[Opening Exercise passage section]

In principle it is possible to train enough representative samples to create a classification scheme that is totally generic for a specific purpose. This is what humans do all the time.
Reading a text and correctly classifying it manually into a given category is a task that is achieved by any data entry operator after a little bit of training. Sometimes for complicated topics the training needs more time and is more demanding as is the case for example for medical ICD10 coders. You would imagine that a machine learning algorithm can achieve the same thing faster and more precisely if only enough text samples are provided. This view is supported by recent research results from cognitive scientists who have found out that the acquisition of speech by babies is very similar to a Bayesian classifier. In fact babies learn to distinguish between different entities very quickly and are able to abstract from a concrete example to the generic feature of a concept (=class). It is proven that humans do not compare objects they see with stored images of objects but that they have a very effective feature reduction capability to abstract from the sample as we have shown above with the example of cars.
But it is also known that these systems fall short when the domain is very specific and the documents are very complex. It seems that in these cases manual data entry operators are much better and faster as they have additional knowledge about the domain and the world as such. The simple brute force statistical method fails more often with rising complexity.
In the case of a low number of categories and high document complexity a carefully crafted rules based system is superior to any machine learning system. In fact also the pure statistical systems are now moving towards introducing semantic rules and world knowledge (so called ontologies) to overcome these difficulties.

[Closing Exercise passage section]

### Problem description:
Update the passage on text classification, starting with "But it is also" and going on through "with rising complexity.", so that "brute force" becomes "exhaustive".

[Opening Recorded data section]

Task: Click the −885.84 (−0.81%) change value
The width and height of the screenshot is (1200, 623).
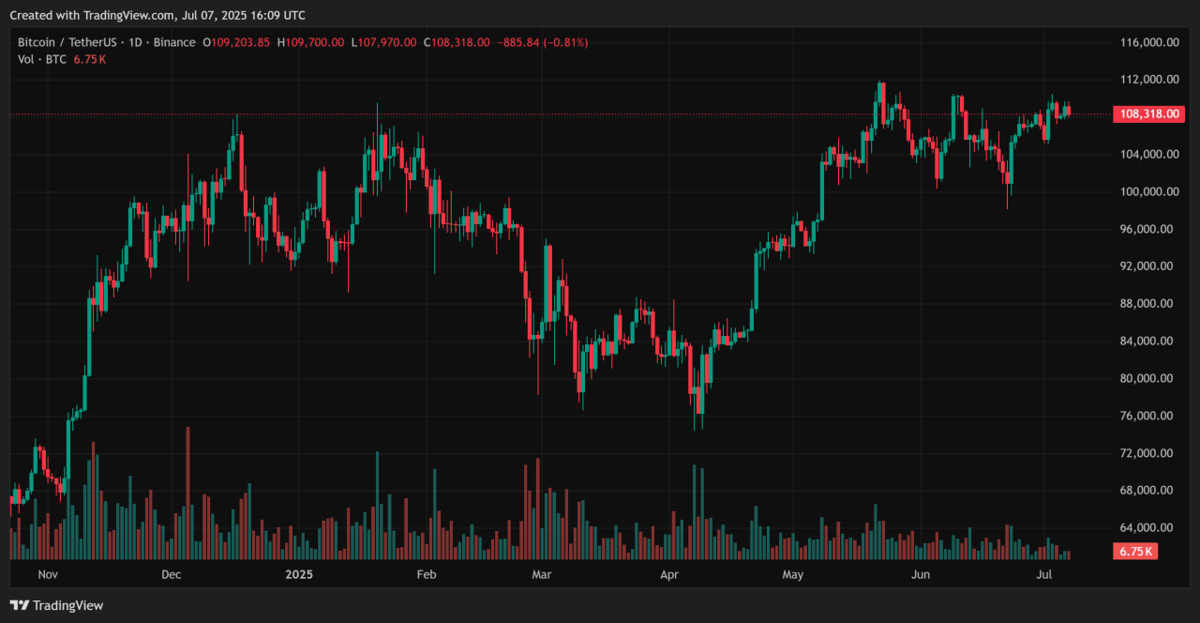Action: (542, 42)
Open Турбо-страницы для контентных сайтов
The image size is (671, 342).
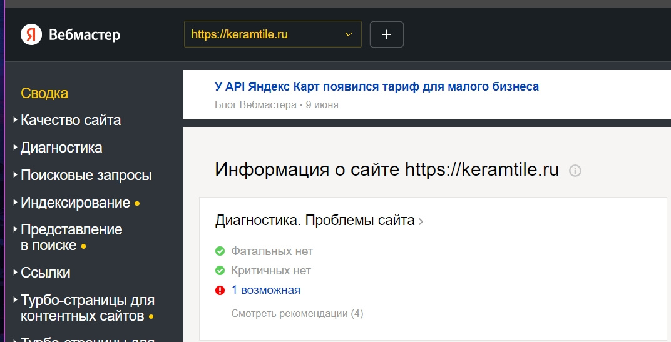(87, 308)
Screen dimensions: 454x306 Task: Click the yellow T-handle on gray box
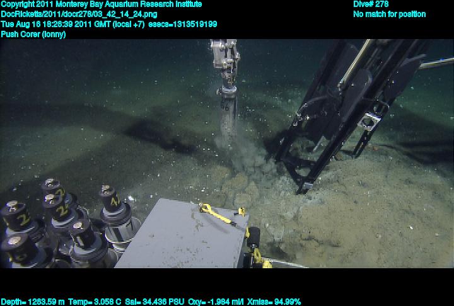click(x=218, y=215)
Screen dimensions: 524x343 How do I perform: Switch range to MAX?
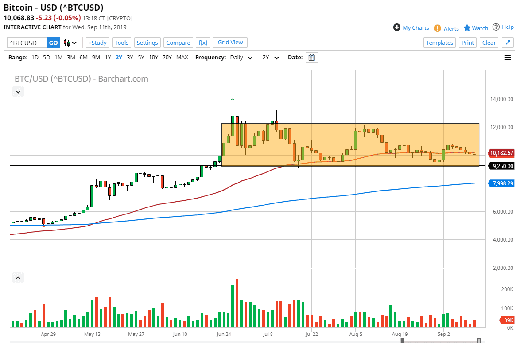coord(182,57)
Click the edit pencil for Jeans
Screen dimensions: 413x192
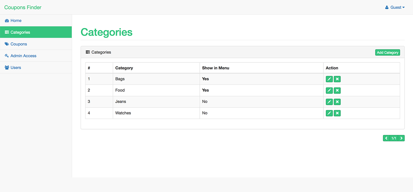click(329, 102)
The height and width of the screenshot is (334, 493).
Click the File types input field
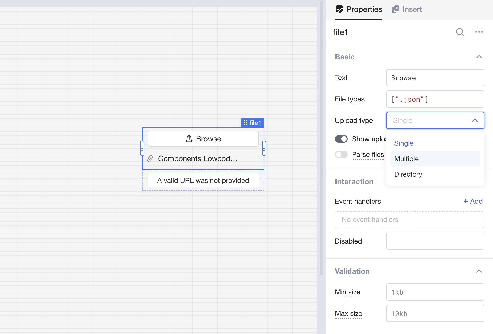(x=435, y=99)
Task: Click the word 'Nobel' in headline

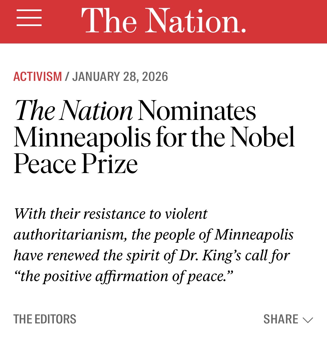Action: 263,138
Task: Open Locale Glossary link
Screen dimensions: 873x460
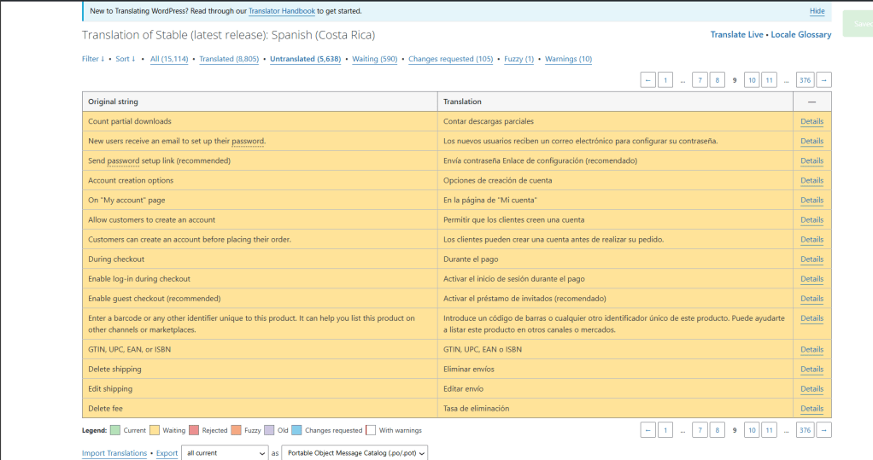Action: (800, 34)
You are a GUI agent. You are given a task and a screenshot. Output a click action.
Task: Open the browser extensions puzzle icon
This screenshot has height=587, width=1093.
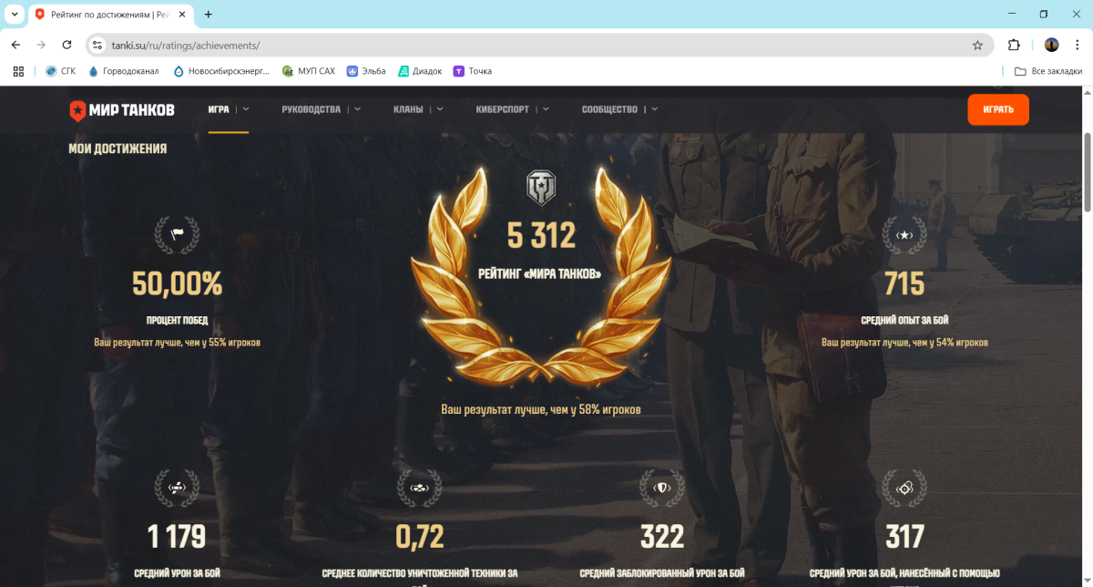pyautogui.click(x=1014, y=45)
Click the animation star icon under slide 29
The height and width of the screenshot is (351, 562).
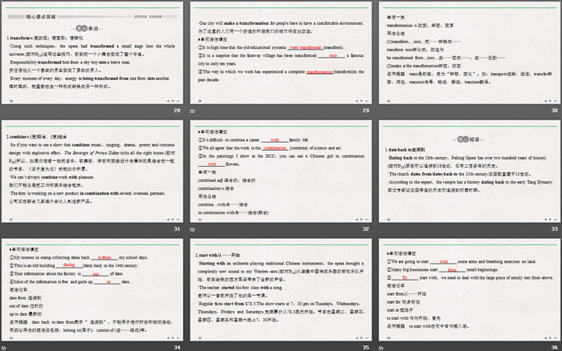193,110
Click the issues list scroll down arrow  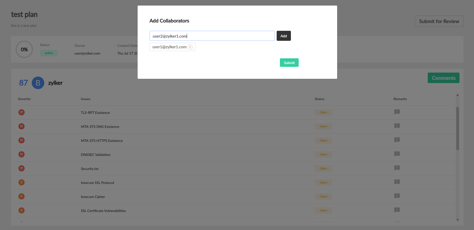[457, 220]
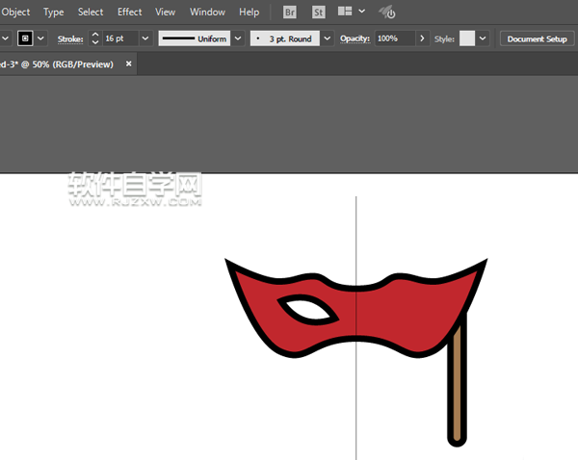Click the stroke color box icon

coord(26,38)
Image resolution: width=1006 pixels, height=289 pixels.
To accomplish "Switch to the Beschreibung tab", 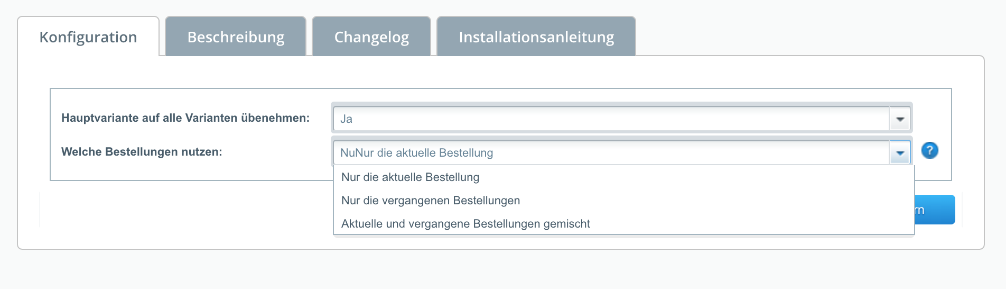I will coord(236,37).
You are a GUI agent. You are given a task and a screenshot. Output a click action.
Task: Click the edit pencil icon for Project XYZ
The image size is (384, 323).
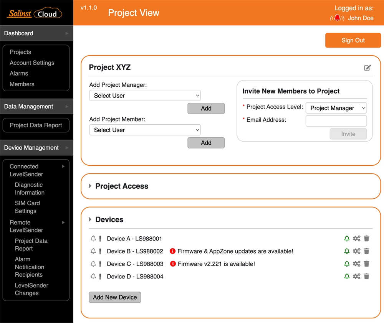(367, 68)
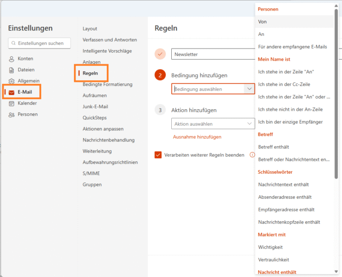Click the Konten person icon
342x277 pixels.
12,59
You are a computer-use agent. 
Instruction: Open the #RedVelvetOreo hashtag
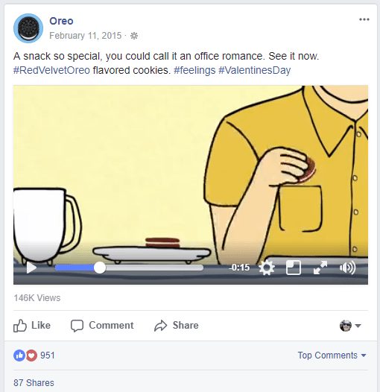51,70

[Closing Recorded data section]

### Completed task:
But it is also known that these systems fall short when the domain is very specific and the documents are very complex. It seems that in these cases manual data entry operators are much better and faster as they have additional knowledge about the domain and the world as such. The simple exhaustive statistical method fails more often with rising complexity.